Like the audience, other critics were more enthusiastic, one commenting that the piece had “made an honest woman out of jazz” (oh, so jazz is female is it, like ships? Pah!). On an incongruous note, the concert ended with Elgar’s Pomp and circumstance March No.1.
Further to the piano rolls of Mahler and Debussy, here’s a gorgeous (if very fast) recording of Gershwin’s own piano roll from 1925 fused with the Columbia Jazz Band directed by Michael Tilson Thomas in 1976:
By the time Grofé made the orchestral arrangement in 1942, jazz hardly needed the veneer of respectability, although it did go on to acquire a quasi-classical status.
Rhapsody in blue soon became the soundscape of New York (for well-off white people, I guess that means). Some musicians still had reservations about it, like Constant Lambert: “neither good jazz nor good Liszt”. Leonard Bernstein’s comments have been seen as criticism, but read more like an insight into the intrinsic nature of jazz, countering reification:
Rhapsody in Blue is not a real composition in the sense that whatever happens in it must seem inevitable, or even pretty inevitable. You can cut out parts of it without affecting the whole in any way except to make it shorter. You can remove any of these stuck-together sections and the piece still goes on as bravely as before. You can even interchange these sections with one another and no harm done. You can make cuts within a section, or add new cadenzas, or play it with any combination of instruments or on the piano alone; it can be a five-minute piece or a six-minute piece or a twelve-minute piece. And in fact all these things are being done to it every day. It’s still the Rhapsody in Blue.

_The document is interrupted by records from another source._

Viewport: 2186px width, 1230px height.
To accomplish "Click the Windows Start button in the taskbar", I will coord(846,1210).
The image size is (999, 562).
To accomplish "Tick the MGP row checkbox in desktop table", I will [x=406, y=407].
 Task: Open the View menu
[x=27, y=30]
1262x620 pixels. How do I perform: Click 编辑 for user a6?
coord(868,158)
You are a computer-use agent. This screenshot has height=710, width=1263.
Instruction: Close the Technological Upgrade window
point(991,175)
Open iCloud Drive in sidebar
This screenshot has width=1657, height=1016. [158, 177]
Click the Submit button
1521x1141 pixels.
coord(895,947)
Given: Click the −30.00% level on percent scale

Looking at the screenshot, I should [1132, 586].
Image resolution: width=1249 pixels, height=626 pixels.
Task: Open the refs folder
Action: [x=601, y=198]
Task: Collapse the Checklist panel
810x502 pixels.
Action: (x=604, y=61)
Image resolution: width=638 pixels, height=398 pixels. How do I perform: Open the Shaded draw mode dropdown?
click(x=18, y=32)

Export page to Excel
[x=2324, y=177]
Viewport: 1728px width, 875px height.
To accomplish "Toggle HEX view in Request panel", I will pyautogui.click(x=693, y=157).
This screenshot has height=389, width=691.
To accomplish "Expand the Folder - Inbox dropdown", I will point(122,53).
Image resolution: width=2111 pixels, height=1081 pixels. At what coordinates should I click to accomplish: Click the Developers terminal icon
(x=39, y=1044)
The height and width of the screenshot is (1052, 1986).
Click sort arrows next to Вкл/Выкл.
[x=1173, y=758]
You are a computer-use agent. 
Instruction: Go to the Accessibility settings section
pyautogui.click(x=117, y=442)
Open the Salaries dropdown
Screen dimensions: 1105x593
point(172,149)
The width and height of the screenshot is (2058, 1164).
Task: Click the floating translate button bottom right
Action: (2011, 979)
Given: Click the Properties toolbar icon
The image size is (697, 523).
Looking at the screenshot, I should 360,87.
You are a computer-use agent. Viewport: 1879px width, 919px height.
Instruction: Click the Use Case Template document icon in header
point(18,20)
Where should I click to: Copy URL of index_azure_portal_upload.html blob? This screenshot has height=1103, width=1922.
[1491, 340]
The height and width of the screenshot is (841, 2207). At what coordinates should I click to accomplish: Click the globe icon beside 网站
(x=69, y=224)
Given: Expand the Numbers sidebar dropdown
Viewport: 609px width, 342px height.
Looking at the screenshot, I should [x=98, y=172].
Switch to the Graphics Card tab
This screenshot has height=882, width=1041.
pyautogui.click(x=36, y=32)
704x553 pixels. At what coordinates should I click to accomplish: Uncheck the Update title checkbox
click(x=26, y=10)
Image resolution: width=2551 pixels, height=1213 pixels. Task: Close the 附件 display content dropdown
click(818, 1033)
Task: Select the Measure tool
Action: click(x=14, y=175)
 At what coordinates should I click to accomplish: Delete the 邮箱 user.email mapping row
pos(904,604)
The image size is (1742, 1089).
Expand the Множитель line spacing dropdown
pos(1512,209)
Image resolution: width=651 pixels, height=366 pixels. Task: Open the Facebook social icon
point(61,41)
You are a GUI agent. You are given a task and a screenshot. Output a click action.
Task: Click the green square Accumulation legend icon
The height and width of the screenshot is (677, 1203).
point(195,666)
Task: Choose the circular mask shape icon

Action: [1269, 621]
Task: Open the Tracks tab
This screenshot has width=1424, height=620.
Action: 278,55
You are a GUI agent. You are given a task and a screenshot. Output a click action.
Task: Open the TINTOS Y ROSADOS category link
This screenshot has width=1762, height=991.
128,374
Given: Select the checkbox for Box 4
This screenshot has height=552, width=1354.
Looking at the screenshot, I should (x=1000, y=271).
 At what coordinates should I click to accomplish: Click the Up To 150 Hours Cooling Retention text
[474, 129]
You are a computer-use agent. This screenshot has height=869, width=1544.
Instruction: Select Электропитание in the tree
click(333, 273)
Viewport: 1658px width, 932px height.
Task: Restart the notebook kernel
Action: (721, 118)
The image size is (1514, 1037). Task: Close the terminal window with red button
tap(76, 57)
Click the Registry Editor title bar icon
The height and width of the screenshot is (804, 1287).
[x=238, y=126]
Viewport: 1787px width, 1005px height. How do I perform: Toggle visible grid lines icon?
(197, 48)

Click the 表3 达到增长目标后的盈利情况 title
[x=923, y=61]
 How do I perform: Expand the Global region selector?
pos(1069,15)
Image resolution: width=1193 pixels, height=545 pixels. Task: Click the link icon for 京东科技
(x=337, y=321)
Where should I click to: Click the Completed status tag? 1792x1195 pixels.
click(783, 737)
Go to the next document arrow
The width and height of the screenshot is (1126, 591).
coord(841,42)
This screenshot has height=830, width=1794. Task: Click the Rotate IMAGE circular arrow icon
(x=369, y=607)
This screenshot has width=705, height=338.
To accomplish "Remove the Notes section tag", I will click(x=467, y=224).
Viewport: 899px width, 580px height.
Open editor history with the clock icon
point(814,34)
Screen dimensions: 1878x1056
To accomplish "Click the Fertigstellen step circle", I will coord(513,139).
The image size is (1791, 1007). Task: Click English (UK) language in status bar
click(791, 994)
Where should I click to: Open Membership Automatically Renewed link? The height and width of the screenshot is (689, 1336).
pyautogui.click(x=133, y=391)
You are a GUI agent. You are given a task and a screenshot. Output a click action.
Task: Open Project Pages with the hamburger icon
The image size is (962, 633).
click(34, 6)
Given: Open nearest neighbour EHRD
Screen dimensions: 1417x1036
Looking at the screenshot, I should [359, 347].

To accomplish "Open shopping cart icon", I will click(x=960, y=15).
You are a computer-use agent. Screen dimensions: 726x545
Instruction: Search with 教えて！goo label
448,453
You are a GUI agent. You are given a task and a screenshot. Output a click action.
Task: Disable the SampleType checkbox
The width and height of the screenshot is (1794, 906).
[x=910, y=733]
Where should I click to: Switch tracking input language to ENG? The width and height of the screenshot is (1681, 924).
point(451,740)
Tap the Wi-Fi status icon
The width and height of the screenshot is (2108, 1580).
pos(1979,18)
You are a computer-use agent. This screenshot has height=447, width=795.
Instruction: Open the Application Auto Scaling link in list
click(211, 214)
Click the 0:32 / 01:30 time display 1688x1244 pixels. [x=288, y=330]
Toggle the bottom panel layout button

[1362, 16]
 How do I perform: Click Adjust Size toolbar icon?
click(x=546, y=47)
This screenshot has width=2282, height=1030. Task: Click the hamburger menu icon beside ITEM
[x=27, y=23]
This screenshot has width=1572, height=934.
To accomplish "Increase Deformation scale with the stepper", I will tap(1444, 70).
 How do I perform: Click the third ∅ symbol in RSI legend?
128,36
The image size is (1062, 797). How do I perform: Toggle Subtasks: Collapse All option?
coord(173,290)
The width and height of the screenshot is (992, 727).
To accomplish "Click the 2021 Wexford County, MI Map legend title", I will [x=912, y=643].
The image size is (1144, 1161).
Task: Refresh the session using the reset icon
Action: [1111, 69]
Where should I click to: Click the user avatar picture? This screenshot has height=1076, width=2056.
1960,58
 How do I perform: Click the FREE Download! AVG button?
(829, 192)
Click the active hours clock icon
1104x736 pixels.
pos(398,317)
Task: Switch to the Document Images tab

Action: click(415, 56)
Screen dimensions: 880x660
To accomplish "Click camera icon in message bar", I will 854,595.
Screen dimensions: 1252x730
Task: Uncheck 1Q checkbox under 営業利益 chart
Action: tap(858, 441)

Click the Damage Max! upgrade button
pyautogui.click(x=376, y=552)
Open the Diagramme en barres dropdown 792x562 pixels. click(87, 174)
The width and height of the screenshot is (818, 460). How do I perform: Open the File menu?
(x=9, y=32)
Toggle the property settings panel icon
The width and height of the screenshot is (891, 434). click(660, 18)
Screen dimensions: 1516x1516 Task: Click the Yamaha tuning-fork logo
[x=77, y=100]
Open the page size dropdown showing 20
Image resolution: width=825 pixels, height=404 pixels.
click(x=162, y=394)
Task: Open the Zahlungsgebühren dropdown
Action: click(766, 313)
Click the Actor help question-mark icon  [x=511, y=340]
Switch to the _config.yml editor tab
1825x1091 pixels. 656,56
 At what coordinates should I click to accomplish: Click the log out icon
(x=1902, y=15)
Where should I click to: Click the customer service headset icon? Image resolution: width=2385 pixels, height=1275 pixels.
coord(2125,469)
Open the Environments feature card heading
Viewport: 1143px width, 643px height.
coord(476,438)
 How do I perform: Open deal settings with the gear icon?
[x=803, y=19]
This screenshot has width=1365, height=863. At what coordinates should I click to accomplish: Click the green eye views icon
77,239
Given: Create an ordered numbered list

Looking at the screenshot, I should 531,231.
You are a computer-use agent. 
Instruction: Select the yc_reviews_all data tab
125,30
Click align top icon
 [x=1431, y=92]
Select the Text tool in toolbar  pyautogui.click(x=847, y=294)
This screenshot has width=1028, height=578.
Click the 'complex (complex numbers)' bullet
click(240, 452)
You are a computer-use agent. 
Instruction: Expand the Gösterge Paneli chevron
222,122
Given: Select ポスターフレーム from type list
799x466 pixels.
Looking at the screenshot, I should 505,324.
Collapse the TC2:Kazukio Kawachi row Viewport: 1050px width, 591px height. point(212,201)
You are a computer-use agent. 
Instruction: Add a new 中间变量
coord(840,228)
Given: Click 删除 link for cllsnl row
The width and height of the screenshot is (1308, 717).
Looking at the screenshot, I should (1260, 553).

It’s mainly become a frozen vehicle for WAM pianists rather than jazzers, but here’s a refreshing 1995 recording with Marcus Roberts:
“Mr Gershwin, music is music.”
* * *
Oh well—in the end the NYO Prom was still, um, an orchestral concert. Maybe I was still in world-music mode after immersing myself in the Pontic lyra and Rajasthani bards, so I had to get used again to the whole complex regimentation of the orchestral machine, and found myself struck by the vast investment of aspirational parents (instruments, lessons, giving lifts to local venues…).
* With my usual qualifications—remembering (of course) to include in our remit Hildegard von Bingen, fado, the preludes of north Chinese ritual wind ensembles, kilam laments of Kurdish bards, and so on.